I was so surprised by how sore I was from this workout! There are many great butt and thigh exercises in this routine, and even the lengthy bodyweight cardio intervals also target the lower body. Your core (abs, obliques and lower back) also have to pitch in as stabilizing muscles. The end result is a workout that effectively targets the lower body without equipment, and a cardiovascular challenge that helps burn fat and boost endurance.

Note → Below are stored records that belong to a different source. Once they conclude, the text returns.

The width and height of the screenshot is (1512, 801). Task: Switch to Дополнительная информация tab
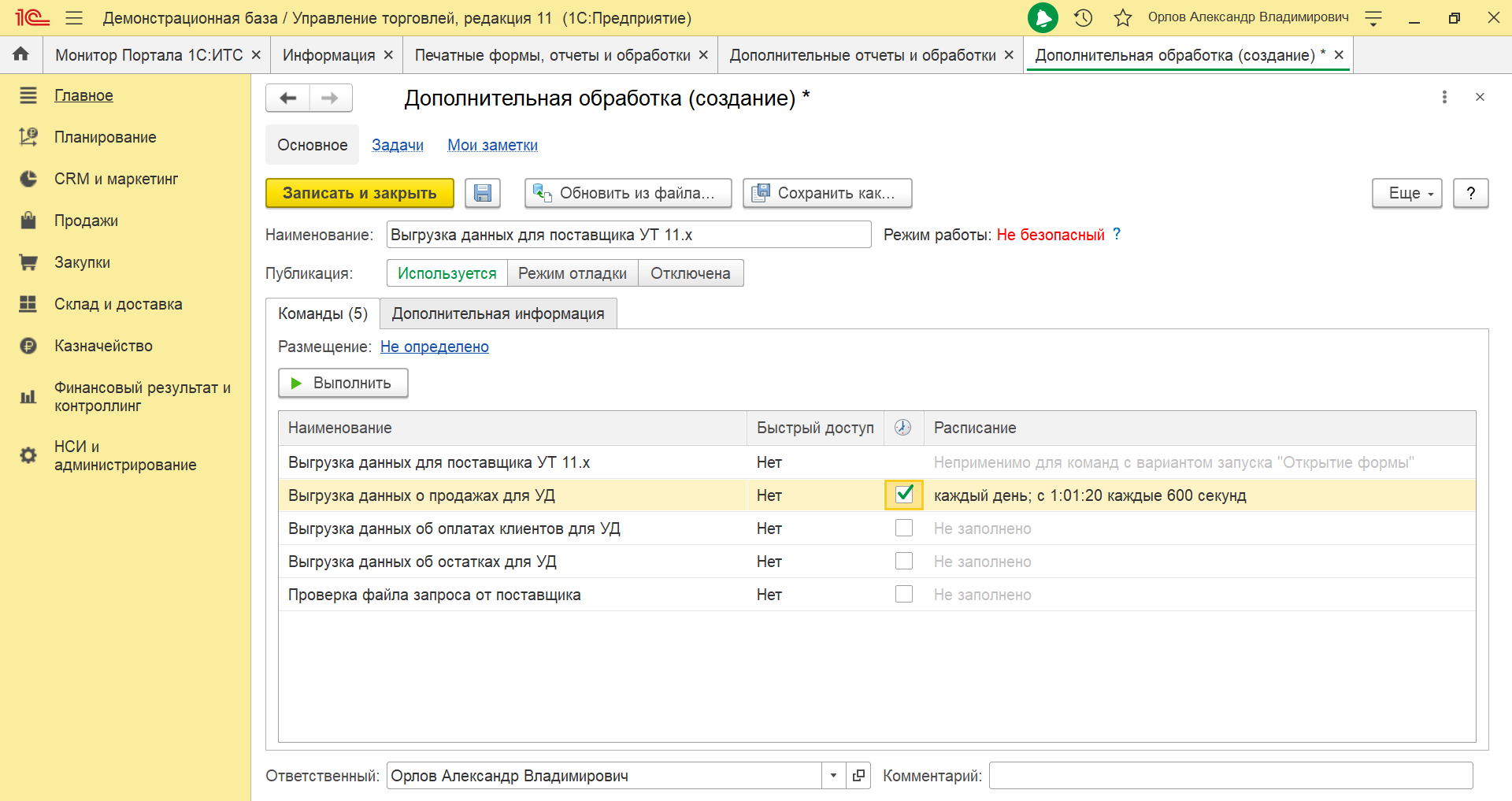coord(498,313)
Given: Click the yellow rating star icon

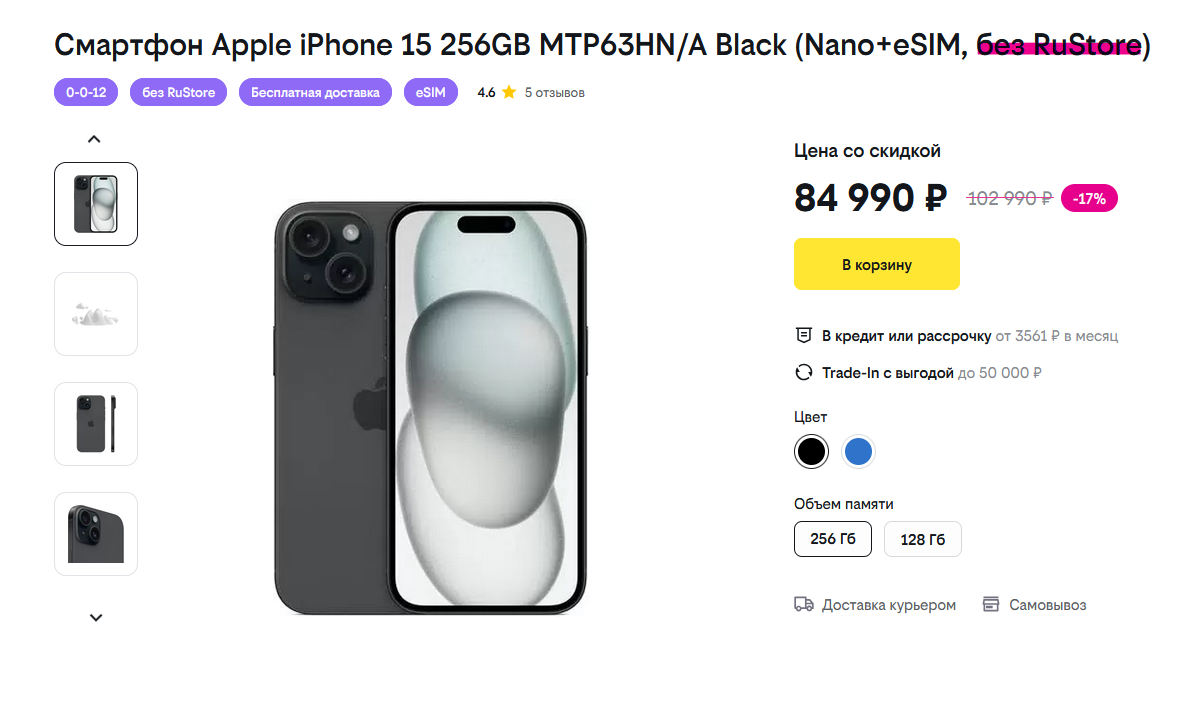Looking at the screenshot, I should pyautogui.click(x=509, y=93).
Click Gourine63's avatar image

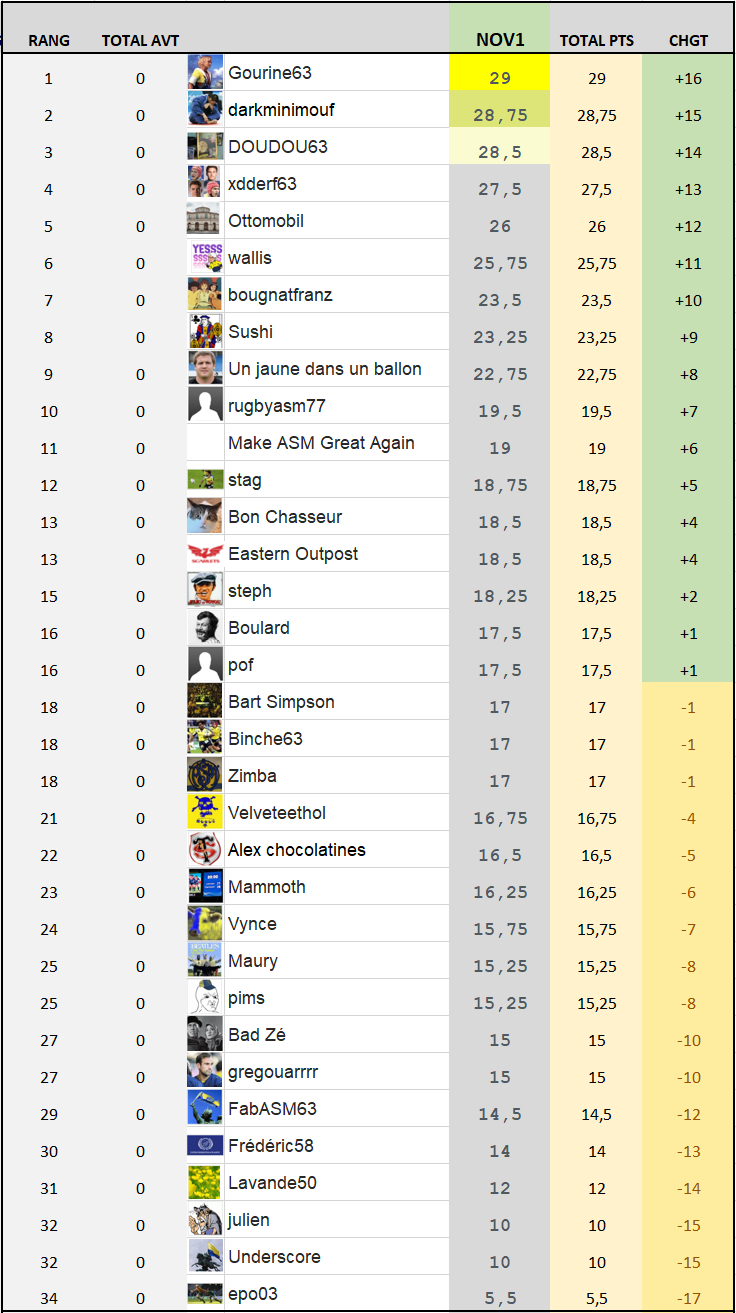point(205,73)
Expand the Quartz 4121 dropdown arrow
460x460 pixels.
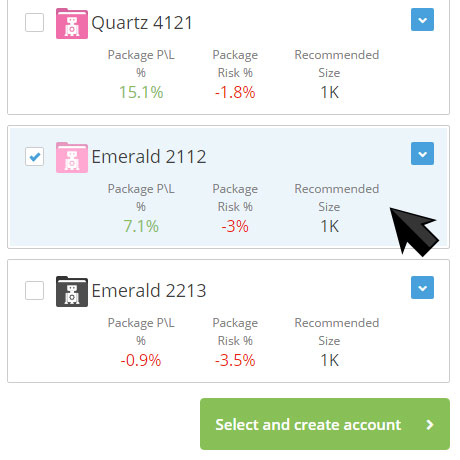(x=422, y=20)
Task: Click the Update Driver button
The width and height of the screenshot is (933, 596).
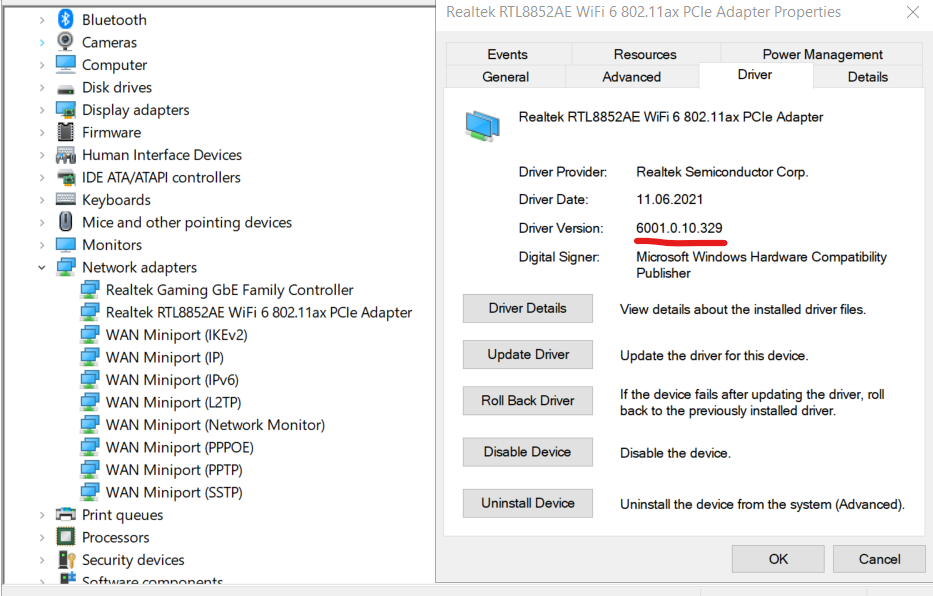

There are many ways to make this workout more challenging, or less difficult. As you go through this workout, your goal should be to feel the effects in your lower body (your muscles should be talking to you), to break a good sweat, and to do a little huffing and puffing for the more cardio-heavy portions. Some of these exercises might make you feel slightly uncoordinated, as they use combination moves, some balance, and sometimes some footwork that's meant to make both your body and your brain work. Don't get discouraged, just slow it down until you're moving comfortably, then step up the pace as you can. It's up to you to modify in order to make this routine appropriately challenging for your fitness level. Stay tuned in, and be ready to work hard.
Related: 4 Week Booty Boot Camp: Butt and Thigh Program
To step up the challenge of this routine:
- Add weights to relevant exercises (once you're sure form is perfect)

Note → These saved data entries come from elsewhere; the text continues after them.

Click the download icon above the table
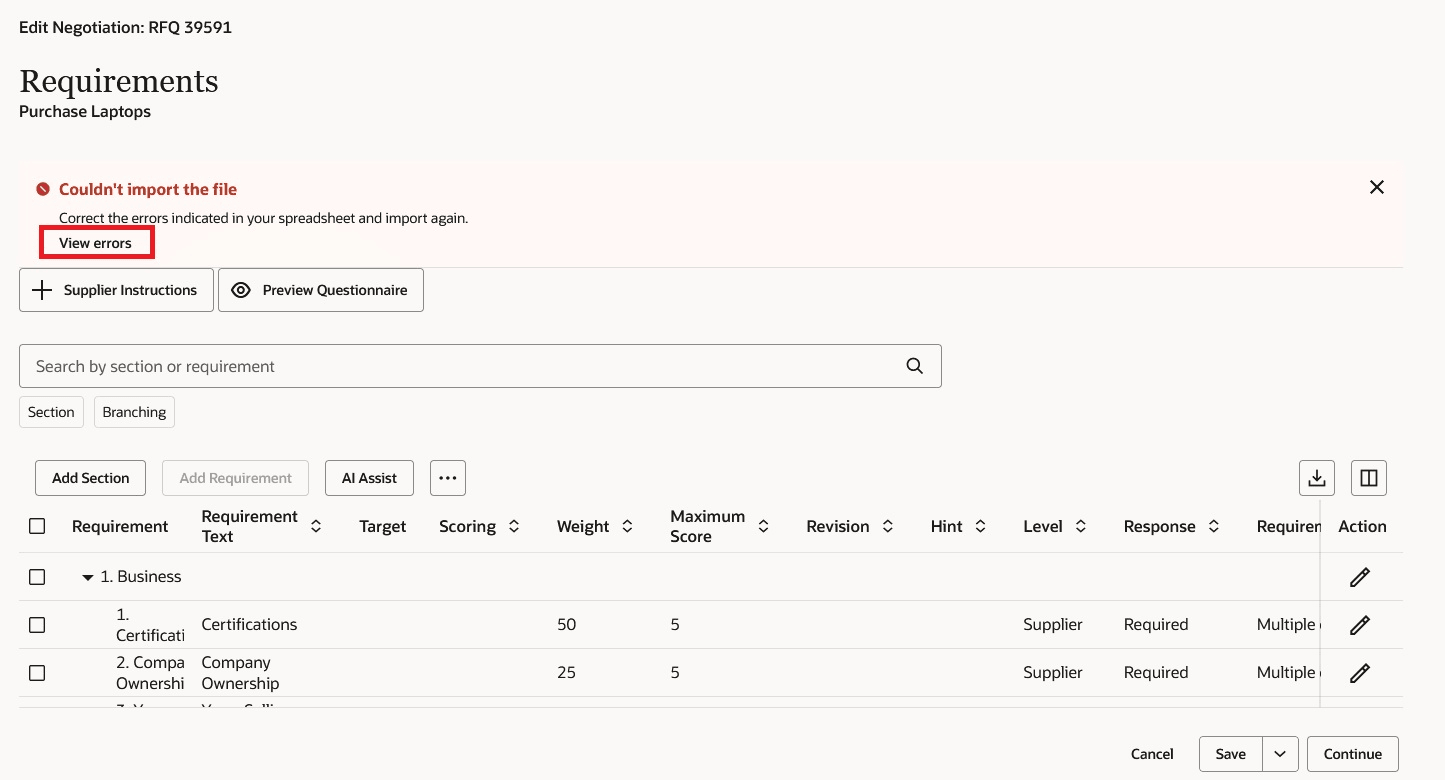The width and height of the screenshot is (1445, 780). pos(1317,478)
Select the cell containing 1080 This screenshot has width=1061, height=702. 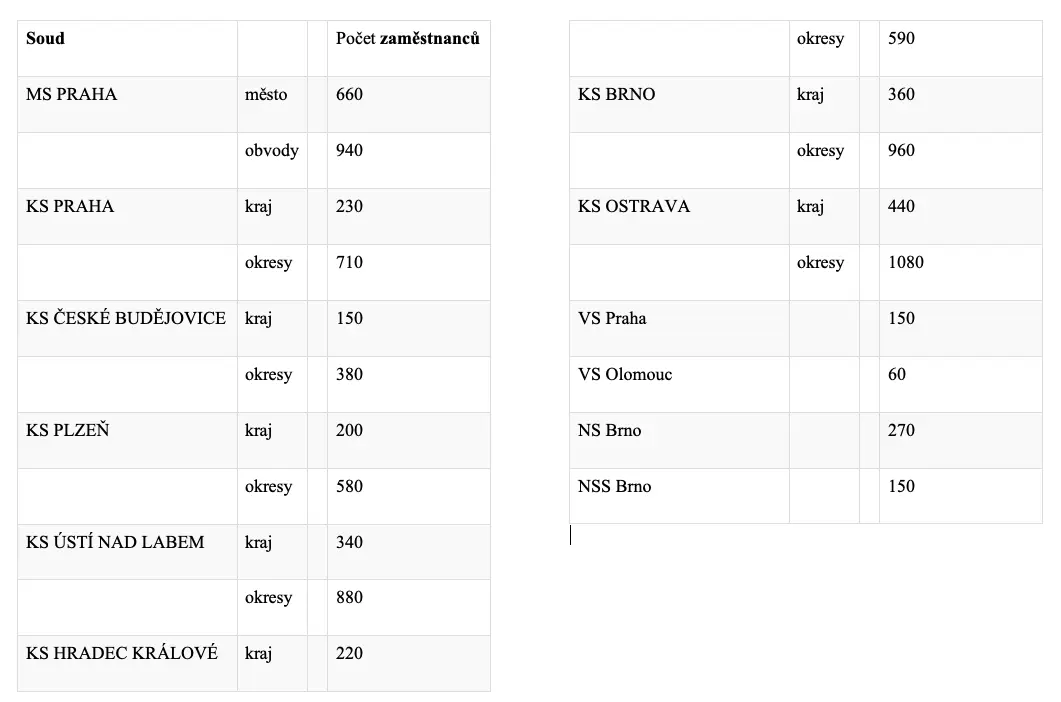click(x=961, y=273)
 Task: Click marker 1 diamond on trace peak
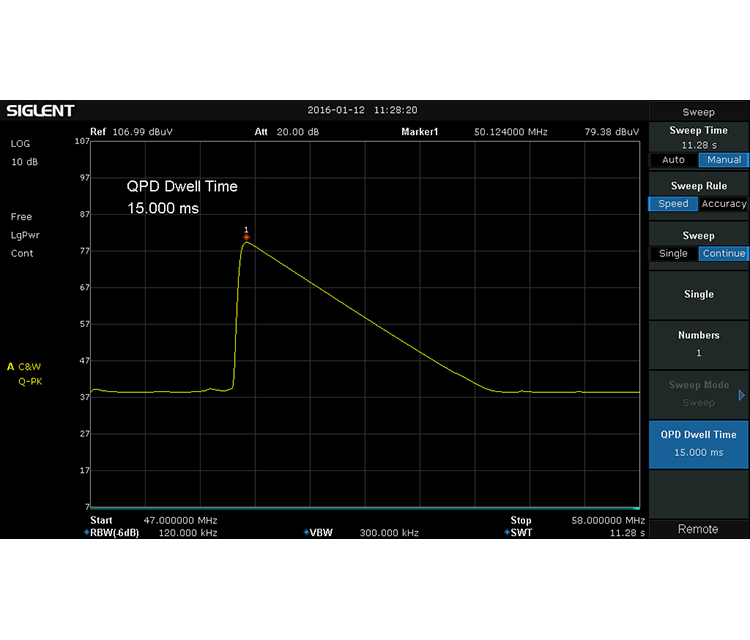point(246,237)

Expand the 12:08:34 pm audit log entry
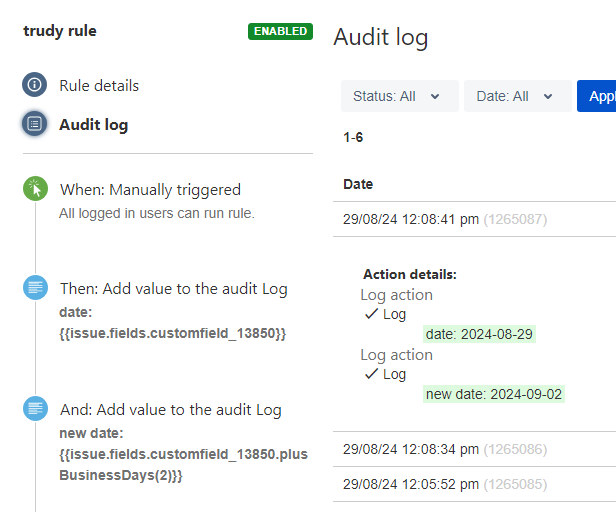(474, 449)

- Push yourself hard throughout the entire interval
- Wear a weighted vest
- Cut down on rest intervals for even lengthier working intervals
- Make sure you're pulling your core in nice and tight the entire time (every fitness level should focus on this but staying especially focused on this can also be a way to step up the challenge of any given routine)
To make it easier:
- Take longer or more frequent rest breaks
- Stick to the low impact versions of each exercise
- Move at your own pace; it doesn't matter how slow you're going, as long as you're moving. Just don't be afraid to push yourself.

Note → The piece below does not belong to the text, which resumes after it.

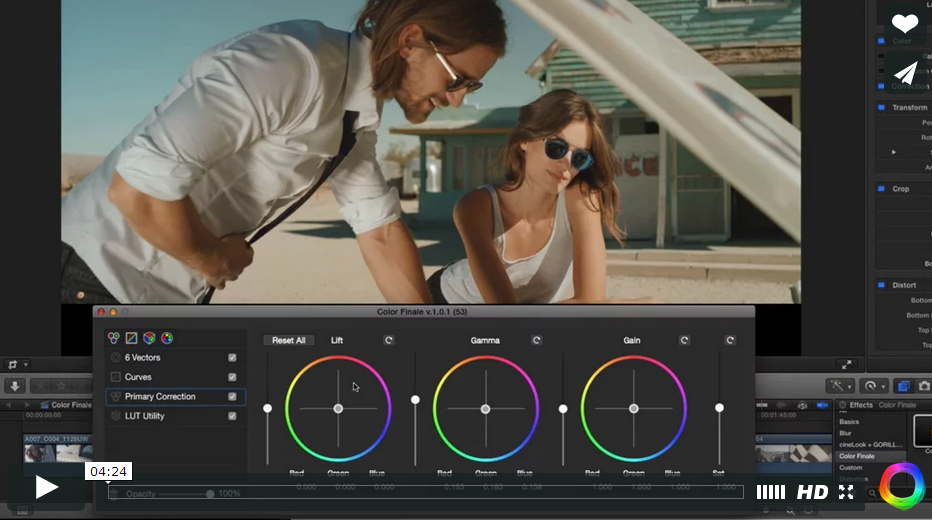The height and width of the screenshot is (520, 932).
Task: Enter fullscreen mode in video player
Action: [x=846, y=492]
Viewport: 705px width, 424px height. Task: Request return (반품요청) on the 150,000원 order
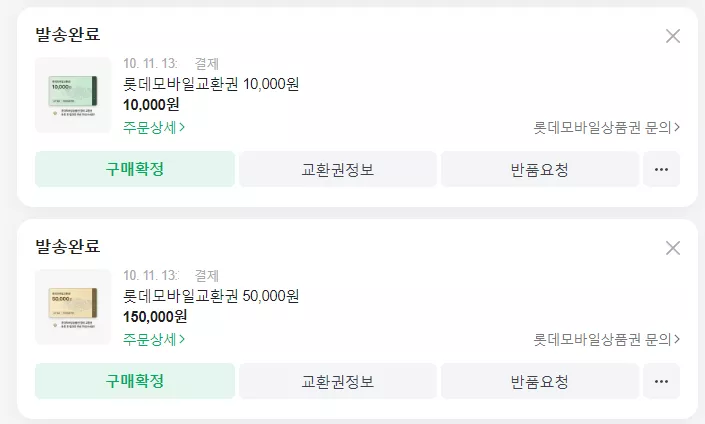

Lower Body & Cardio Workout
Warm up & cool down included
Warm Up (25 seconds each)
Slow Butt Kicks
High Knee March
Warrior Lunge Leans
Alternating Front Kicks
Reverse Leg Lifts
Quick Butt Kicks
Workout: 45 On, 15 Off x 2 for each group
Lateral Jump Squat Jacks
Reverse Lunge + Side Leg Raise
3 Squat Hops + Side Lunge
Stutter Squat Calf Raise
Jump Squats + Kickout & Lift
Jump Squat Side Taps
Static Jumping Lunge + Center Squat Drop
Pilates Reverse Lifts
6 Burpee Front Kick
Cool Down & Stretch (freestyle)
What did you guys think of this workout? Was there a particular interval that was challenging for you? The Static Jumping Lunge + Center Squat had me working hard, as did the Squat Hop Side Lunge Combo.